Dengan demikian, hadits ini mendorong umat Islam untuk
tidak menunda penyelesaian konflik dengan sesama.
مِنْ قَبْلِ أَنْ يُؤْخَذَ لِأَخِيهِ مِنْ
حَسَنَاتِهِ
Sebelum diambil dari kebaikannya untuk (mengganti) hak saudaranya
Perkataan ini mengungkapkan cara pengadilan Allah dalam
menyelesaikan kezaliman antar manusia di akhirat.
Karena tak ada dinar dan dirham, maka amal saleh (ḥasanāt)
pelaku kezaliman akan diberikan kepada korban sebagai kompensasi.
Amal pribadi seseorang tidak lagi menjadi milik mutlaknya
ketika hak orang lain belum ditunaikan.
Ini menunjukkan bahwa dalam Islam, amal tidak hanya dilihat
secara vertikal kepada Allah, tetapi juga horizontal kepada sesama manusia.
Seseorang bisa kehilangan seluruh amalnya hanya karena
menyia-nyiakan hak sesama.
Kalimat ini juga memperkuat makna pentingnya menjaga
hubungan sosial yang adil dan saling menghormati.
فَإِنْ لَمْ يَكُنْ لَهُ حَسَنَاتٌ
Jika ia tidak memiliki kebaikan
Perkataan ini menggambarkan kondisi tragis dari orang yang
datang di akhirat dalam keadaan bangkrut secara spiritual.
Meski ia dahulu
hidup dengan banyak ibadah, semua itu bisa habis karena dosa-dosa sosial yang
belum dituntaskan.
Ketika tak ada lagi amal saleh, maka pelaku kezaliman
kehilangan alat tukar untuk menebus kesalahannya.
Kondisi ini sangat menakutkan karena seseorang bisa datang kepada
Allah dengan wajah ibadah, namun pergi dengan kehinaan.

**Permintaan**: Teruskan uraian tentang hadits mengenai kezaliman antarmanusia dan amal di akhirat, mulai setelah kalimat terakhirnya. Item-item yang ada sama sekali tidak berperan dalam hal ini.

**Data Tercatat**:
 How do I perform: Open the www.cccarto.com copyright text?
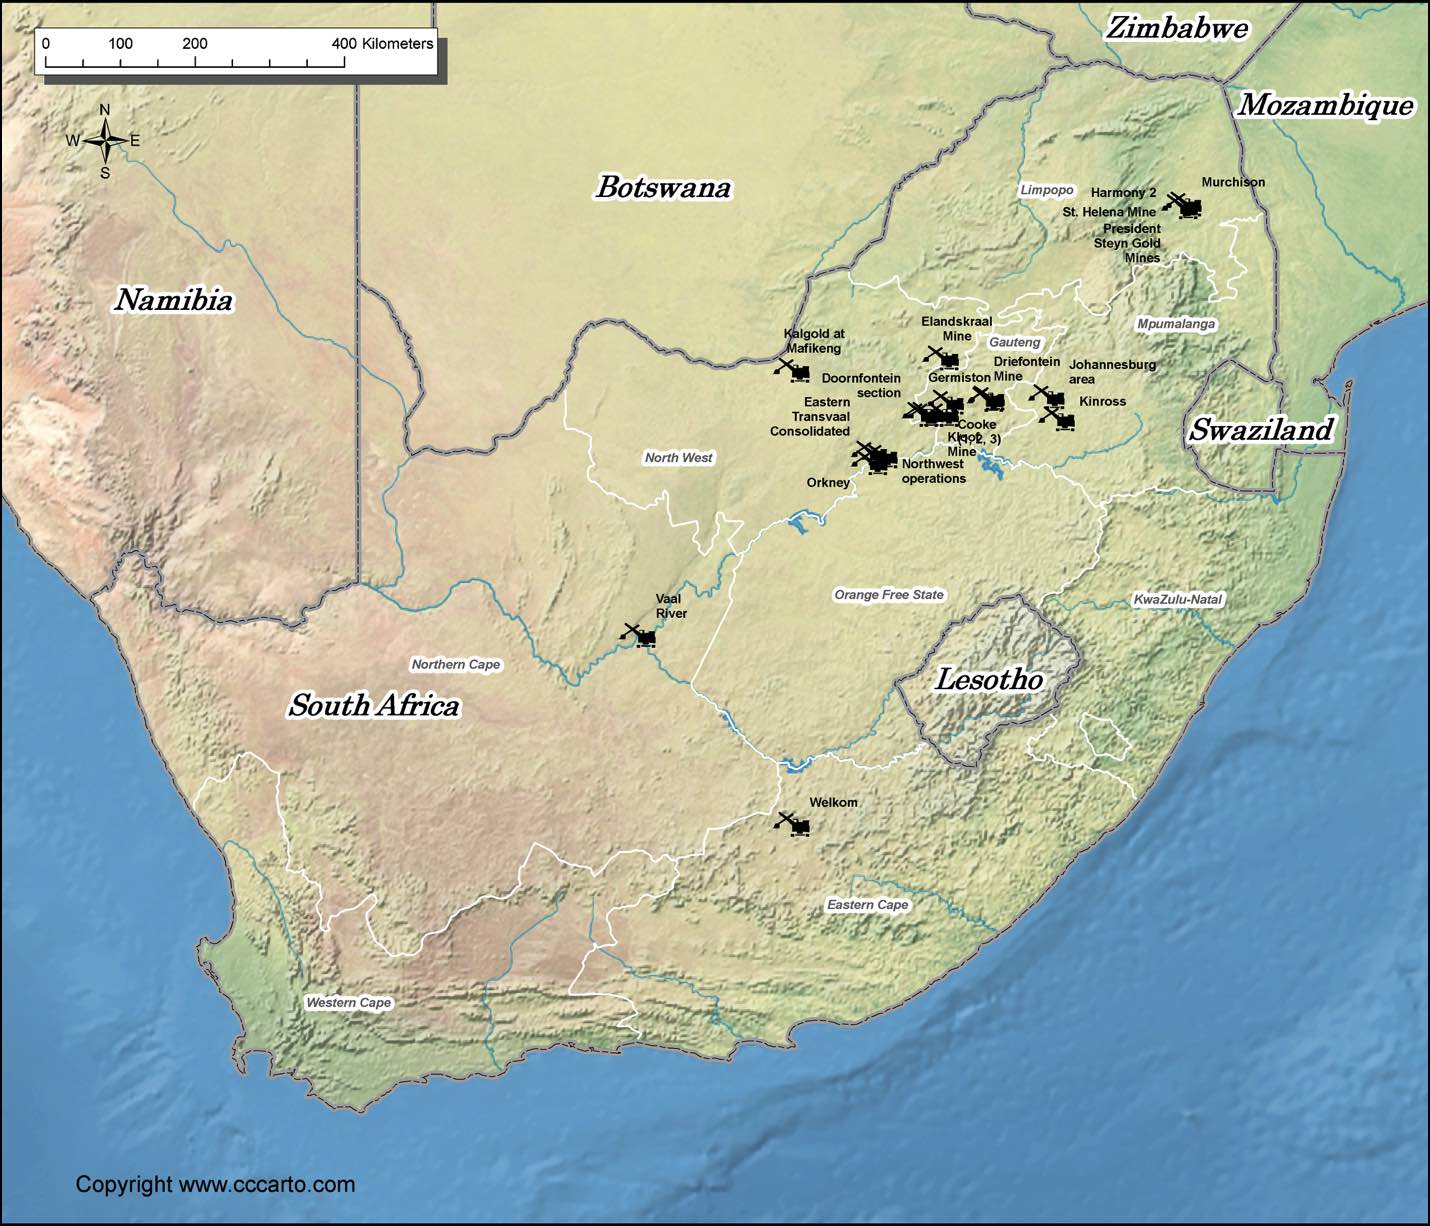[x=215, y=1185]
--
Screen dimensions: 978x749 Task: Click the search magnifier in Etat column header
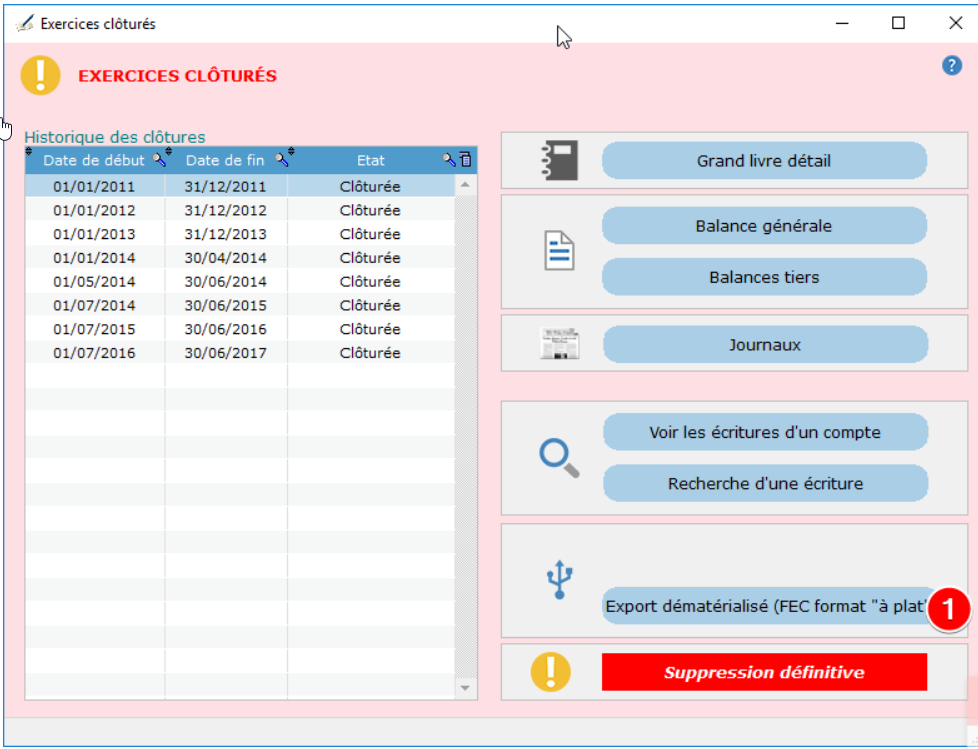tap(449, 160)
...
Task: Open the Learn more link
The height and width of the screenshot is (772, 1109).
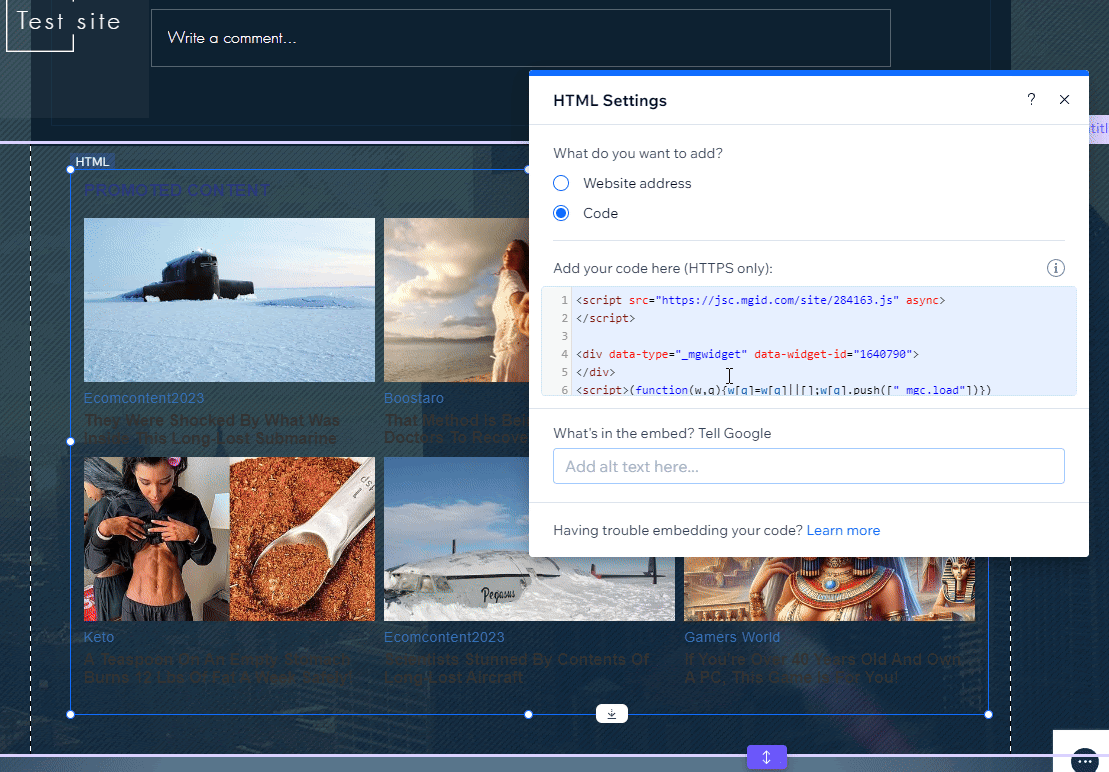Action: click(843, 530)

**Jawaban**:
Ungkapan ini juga memperingatkan umat agar tidak tertipu
oleh ibadah pribadi sambil menyepelekan hak orang lain.
Allah Maha Adil, dan keadilan-Nya menuntut pelunasan hak
melalui mekanisme yang tak bisa dihindari.
أُخِذَ مِنْ سَيِّئَاتِ أَخِيهِ فَطُرِحَتْ
عَلَيْهِ
Maka dosa saudaranya akan diambil dan dilemparkan kepadanya
Perkataan ini menunjukkan bentuk penggantian yang paling
berat dalam pengadilan akhirat.
Jika tak bisa membayar dengan kebaikan, maka keburukan
orang yang dizalimi akan dibebankan kepada pelaku.
Ini merupakan bentuk balasan timbal balik yang sangat
mengerikan: bukan hanya kehilangan pahala, tetapi juga menerima dosa tambahan.
Konsep ini menegaskan bahwa kerugian di akhirat jauh lebih
berat dan menyakitkan daripada hukuman dunia.
Dengan frasa faṭuriḥat
‘alayh, hadits ini menggambarkan seolah-olah dosa itu dilemparkan dengan
keras, menunjukkan kesengsaraan dan kehinaan pelaku.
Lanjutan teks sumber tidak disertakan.